=== Given records ===

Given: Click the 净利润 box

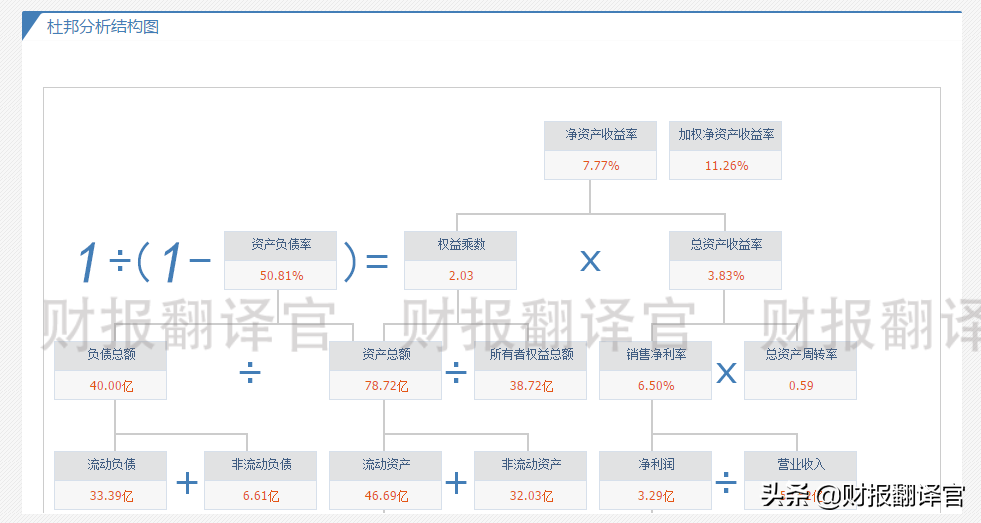Looking at the screenshot, I should coord(655,480).
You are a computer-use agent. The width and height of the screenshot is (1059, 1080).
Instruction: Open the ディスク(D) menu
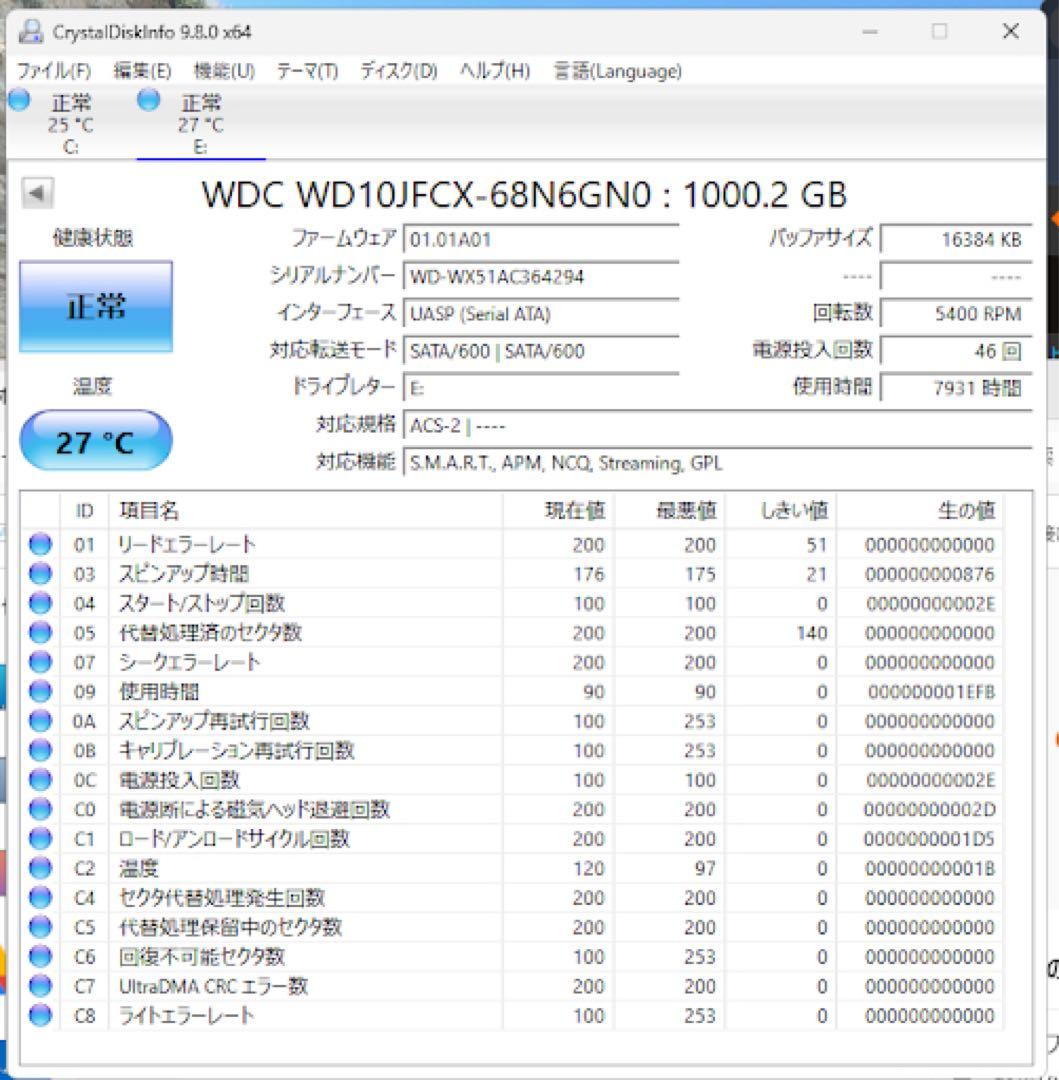[x=399, y=71]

=== Problem statement ===
When you write out the material above, keep every line exact and drop each picture.

=== Final answer ===
Given: Click the 净利润 box

Looking at the screenshot, I should coord(655,480).
You are a computer-use agent. The width and height of the screenshot is (1059, 1080).
Instruction: Open the ディスク(D) menu
[x=399, y=71]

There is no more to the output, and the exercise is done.